|
Let's see if we're getting there. At 02:54 PM 7/2/2007, Louis wrote:
>I would like to find out how I can generate 100 samples. Each sample
>has 1000 cases with 2 columns of data (RV.N(0,1) and a Filter
>variable).
>
>Below is the syntax for 1 sample which generates 2 columns. How can I
>create 200 (100 samples x 2) columns of data?
Now, I think I see what you were going for. Something like this, if you
wanted 3 samples:
X1 FILTER1 X2 FILTER2 X3 FILTER3
1.21 0 -0.35 0 -1.35 1
All the X variables are chosen from the uniform distribution; the
FILTER variables are chosen to give value 1, 100 times, in each column.
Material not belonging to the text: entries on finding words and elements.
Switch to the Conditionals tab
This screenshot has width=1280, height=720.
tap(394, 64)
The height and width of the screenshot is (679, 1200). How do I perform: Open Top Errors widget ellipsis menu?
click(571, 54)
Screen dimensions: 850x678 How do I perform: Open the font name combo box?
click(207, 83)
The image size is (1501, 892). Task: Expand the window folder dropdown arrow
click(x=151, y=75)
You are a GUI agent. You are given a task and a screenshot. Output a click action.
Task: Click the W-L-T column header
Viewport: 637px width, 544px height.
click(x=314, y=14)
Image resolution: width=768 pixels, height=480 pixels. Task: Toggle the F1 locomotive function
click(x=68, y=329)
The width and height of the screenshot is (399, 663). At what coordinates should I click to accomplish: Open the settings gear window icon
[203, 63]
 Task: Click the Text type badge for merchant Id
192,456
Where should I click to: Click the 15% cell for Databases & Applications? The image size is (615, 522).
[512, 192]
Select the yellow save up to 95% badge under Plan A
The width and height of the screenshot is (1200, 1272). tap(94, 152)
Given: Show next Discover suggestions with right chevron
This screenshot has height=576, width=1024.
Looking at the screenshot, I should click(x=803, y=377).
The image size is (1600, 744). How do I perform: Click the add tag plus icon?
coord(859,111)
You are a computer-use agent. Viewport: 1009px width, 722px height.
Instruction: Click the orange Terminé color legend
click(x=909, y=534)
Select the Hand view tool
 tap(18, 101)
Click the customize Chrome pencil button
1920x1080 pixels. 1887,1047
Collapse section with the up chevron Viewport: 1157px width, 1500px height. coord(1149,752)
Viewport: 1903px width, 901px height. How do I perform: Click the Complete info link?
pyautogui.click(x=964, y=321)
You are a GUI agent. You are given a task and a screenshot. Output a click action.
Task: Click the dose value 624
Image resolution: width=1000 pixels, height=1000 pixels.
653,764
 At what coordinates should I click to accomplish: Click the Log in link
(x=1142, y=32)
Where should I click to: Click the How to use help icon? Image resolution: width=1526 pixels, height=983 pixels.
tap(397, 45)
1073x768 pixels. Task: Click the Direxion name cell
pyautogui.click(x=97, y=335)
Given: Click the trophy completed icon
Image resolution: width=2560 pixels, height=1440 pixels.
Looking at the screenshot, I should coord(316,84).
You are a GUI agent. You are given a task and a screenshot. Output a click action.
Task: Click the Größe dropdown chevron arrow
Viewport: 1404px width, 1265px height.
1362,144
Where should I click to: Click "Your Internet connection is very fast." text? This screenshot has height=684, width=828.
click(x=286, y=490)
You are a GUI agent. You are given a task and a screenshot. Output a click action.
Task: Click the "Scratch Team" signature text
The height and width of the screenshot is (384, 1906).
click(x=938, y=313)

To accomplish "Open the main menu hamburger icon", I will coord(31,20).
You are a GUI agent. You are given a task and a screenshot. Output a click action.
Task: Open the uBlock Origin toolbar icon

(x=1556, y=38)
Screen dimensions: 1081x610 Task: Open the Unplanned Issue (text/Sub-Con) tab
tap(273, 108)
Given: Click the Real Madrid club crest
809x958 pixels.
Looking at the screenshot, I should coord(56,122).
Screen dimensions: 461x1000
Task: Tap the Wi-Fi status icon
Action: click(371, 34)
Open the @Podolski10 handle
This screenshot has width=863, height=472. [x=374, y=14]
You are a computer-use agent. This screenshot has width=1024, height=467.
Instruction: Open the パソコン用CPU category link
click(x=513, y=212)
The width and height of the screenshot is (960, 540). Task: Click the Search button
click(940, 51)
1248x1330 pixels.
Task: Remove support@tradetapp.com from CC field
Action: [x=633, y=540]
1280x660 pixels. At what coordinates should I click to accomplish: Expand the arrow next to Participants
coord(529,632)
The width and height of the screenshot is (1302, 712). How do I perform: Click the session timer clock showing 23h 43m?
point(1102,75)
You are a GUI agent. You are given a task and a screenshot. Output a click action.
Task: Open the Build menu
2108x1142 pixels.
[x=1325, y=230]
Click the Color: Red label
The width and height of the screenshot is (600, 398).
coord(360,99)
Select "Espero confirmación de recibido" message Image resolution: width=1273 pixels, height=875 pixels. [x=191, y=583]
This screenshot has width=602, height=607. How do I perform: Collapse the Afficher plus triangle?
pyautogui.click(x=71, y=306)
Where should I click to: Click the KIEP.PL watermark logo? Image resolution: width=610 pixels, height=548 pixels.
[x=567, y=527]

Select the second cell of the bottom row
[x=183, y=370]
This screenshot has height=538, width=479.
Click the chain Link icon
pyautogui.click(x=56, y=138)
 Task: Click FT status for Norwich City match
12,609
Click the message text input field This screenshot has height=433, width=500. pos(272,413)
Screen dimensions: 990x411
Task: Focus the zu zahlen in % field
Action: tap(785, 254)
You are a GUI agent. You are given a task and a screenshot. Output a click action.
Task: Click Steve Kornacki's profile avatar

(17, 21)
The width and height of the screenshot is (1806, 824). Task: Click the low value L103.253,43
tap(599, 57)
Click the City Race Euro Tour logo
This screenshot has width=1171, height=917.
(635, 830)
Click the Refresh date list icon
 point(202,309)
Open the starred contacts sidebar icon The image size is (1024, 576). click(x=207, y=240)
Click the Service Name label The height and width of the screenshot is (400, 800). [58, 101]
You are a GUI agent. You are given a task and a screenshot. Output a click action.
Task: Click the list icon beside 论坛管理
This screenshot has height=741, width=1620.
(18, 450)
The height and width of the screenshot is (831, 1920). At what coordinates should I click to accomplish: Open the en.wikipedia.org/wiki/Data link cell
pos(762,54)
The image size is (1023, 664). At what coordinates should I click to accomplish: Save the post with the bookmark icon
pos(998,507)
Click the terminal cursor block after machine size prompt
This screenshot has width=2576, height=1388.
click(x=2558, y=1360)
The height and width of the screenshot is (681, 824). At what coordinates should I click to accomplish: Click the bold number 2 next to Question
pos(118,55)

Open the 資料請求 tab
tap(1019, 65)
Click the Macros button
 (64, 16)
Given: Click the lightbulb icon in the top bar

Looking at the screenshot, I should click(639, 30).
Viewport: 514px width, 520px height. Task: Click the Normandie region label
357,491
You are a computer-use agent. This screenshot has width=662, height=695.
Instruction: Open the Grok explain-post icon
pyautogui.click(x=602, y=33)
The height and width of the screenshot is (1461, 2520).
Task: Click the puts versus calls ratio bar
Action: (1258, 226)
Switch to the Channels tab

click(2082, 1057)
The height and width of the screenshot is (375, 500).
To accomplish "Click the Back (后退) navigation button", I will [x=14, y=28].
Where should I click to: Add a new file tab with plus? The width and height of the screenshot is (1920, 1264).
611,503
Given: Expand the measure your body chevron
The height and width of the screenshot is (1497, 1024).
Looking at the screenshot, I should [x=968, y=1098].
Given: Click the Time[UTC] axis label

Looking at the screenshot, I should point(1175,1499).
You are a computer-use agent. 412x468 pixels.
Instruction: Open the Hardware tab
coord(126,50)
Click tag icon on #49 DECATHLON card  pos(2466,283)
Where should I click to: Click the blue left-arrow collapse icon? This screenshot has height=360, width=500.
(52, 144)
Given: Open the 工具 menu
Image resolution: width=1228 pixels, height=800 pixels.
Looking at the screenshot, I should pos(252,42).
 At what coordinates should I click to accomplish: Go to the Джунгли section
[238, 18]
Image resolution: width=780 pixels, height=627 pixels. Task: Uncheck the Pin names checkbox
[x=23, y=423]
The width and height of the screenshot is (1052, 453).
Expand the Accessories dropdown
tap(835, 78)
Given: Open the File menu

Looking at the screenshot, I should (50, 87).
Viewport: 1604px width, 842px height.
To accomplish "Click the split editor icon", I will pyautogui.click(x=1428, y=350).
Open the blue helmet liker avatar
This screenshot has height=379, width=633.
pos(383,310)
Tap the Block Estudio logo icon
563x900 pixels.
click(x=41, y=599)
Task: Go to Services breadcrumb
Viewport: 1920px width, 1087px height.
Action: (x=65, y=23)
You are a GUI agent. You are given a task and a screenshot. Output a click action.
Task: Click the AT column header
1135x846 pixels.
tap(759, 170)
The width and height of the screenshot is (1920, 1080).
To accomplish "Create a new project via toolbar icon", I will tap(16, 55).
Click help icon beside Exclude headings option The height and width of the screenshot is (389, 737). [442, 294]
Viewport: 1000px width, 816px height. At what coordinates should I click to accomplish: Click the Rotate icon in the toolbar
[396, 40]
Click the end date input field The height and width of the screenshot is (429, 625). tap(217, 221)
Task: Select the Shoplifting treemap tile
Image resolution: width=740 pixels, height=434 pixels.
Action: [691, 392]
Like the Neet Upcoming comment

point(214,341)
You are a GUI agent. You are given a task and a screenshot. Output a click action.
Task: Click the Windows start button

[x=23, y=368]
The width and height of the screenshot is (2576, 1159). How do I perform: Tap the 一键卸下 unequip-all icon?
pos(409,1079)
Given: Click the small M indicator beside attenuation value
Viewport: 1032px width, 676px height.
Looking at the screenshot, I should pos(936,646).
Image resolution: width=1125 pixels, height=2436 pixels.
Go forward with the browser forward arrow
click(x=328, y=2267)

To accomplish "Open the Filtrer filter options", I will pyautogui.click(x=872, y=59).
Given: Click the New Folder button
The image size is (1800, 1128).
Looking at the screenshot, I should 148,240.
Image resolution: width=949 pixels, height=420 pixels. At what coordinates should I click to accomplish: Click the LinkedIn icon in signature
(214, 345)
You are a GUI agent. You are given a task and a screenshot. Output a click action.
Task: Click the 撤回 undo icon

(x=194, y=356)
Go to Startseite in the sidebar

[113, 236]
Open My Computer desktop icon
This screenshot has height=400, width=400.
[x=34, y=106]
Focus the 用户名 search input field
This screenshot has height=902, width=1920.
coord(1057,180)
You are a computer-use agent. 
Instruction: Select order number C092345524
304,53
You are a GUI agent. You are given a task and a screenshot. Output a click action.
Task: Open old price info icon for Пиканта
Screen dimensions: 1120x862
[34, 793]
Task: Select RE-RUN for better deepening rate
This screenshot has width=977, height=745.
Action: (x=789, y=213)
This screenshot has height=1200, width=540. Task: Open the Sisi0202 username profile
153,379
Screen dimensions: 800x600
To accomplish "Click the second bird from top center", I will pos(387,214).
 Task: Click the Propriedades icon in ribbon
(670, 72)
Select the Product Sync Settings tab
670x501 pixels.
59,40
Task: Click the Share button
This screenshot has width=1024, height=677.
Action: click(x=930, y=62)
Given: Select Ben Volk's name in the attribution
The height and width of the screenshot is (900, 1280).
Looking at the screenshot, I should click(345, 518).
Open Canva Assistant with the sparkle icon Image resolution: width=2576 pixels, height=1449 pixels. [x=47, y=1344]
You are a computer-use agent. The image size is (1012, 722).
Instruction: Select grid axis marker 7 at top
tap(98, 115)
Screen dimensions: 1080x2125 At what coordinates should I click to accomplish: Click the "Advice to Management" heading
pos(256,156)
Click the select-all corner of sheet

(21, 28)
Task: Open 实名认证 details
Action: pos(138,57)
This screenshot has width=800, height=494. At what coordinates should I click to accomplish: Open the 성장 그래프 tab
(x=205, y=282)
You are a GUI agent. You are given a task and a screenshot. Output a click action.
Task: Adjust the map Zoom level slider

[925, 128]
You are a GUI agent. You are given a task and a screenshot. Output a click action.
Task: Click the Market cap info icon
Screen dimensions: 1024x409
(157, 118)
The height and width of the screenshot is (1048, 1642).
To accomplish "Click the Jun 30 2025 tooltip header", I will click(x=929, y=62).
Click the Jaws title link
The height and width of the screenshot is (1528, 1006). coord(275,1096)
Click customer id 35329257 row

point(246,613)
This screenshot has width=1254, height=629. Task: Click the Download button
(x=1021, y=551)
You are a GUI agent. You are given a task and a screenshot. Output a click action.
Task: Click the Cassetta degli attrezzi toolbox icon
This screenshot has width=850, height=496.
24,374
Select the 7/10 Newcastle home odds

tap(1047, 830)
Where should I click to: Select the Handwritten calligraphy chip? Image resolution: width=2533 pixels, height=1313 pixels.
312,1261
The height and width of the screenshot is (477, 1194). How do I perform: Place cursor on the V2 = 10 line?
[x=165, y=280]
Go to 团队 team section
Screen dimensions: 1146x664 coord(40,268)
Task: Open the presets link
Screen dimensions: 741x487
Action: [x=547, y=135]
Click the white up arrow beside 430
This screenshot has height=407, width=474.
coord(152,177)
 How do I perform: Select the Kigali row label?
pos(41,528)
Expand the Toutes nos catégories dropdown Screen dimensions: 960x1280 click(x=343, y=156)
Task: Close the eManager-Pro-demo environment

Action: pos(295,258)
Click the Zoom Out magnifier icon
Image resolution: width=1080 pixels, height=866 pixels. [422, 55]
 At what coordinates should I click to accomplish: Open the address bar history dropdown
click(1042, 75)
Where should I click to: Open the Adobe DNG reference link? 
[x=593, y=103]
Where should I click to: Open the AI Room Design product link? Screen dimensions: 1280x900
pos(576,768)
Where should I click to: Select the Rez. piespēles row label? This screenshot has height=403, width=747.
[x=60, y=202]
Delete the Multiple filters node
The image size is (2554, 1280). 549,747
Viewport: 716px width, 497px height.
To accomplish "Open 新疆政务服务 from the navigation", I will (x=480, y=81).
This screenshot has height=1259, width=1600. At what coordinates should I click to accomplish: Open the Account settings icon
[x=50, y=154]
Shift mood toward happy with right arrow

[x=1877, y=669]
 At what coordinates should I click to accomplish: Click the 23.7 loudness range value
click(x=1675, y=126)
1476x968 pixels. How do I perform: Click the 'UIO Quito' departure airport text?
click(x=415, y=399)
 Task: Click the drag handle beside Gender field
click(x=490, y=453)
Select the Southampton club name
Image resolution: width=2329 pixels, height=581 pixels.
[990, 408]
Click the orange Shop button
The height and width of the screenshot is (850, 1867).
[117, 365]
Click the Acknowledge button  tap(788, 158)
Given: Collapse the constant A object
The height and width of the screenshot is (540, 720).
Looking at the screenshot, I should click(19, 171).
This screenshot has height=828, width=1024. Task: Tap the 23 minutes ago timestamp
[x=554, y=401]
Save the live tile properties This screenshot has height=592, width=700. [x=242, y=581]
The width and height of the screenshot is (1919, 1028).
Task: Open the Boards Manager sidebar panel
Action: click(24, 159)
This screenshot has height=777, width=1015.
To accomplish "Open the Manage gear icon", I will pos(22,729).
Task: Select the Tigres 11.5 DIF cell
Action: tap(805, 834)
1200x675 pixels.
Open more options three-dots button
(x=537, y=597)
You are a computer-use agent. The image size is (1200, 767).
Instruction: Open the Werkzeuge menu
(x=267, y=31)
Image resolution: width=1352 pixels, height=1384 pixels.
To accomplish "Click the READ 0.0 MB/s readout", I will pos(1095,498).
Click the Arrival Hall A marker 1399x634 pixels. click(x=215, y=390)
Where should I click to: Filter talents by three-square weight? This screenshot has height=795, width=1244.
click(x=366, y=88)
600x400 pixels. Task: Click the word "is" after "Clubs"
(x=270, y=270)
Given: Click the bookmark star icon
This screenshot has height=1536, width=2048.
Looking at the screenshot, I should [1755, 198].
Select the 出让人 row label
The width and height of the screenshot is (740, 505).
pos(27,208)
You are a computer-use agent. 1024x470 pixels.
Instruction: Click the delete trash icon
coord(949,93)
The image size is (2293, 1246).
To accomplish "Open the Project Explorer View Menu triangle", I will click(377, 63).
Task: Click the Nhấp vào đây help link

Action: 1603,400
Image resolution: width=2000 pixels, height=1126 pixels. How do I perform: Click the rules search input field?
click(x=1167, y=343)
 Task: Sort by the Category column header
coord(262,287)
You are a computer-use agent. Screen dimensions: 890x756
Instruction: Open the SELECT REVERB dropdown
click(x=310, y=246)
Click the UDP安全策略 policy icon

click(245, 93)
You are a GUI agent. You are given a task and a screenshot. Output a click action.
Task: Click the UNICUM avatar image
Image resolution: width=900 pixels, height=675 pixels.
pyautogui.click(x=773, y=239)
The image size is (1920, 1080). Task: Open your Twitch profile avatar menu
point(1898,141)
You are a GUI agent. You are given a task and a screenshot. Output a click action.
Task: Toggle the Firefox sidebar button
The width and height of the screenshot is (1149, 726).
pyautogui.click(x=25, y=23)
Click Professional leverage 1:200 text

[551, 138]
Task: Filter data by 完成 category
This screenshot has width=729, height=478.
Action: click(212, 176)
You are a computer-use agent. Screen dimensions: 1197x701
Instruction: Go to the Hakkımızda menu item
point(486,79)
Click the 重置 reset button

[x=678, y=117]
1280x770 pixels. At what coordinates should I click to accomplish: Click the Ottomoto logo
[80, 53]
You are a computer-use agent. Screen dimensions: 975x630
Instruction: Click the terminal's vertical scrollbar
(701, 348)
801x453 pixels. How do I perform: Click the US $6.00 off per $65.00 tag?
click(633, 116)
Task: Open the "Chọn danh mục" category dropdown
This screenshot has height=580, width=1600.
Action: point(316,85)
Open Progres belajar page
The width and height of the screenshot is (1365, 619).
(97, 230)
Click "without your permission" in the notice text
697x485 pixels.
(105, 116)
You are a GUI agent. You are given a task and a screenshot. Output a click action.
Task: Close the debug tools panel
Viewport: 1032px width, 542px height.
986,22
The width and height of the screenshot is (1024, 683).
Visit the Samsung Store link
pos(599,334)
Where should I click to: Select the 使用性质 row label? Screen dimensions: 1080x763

First, you know syntax better than you give yourself credit for. What
you have is pretty good, though you do still have that problem of
generating 100 pairs of variables, instead of only 1 pair.
For the random selection, you have a neat implementation of the "k/n"
algorithm - your #s1 is what's normally called k, your #s2 is what's
called n. You can do that within the INPUT PROGRAM, if you like, rather
than in a separate pass.
Second: are you sure you want it to come out this way? The other way is
what Gene and I have been looking at: Three 'columns' (variables),
where the first is the sample number, and the other two correspond to
your variables X and FILTER_$. That's easier to use, for most purposes.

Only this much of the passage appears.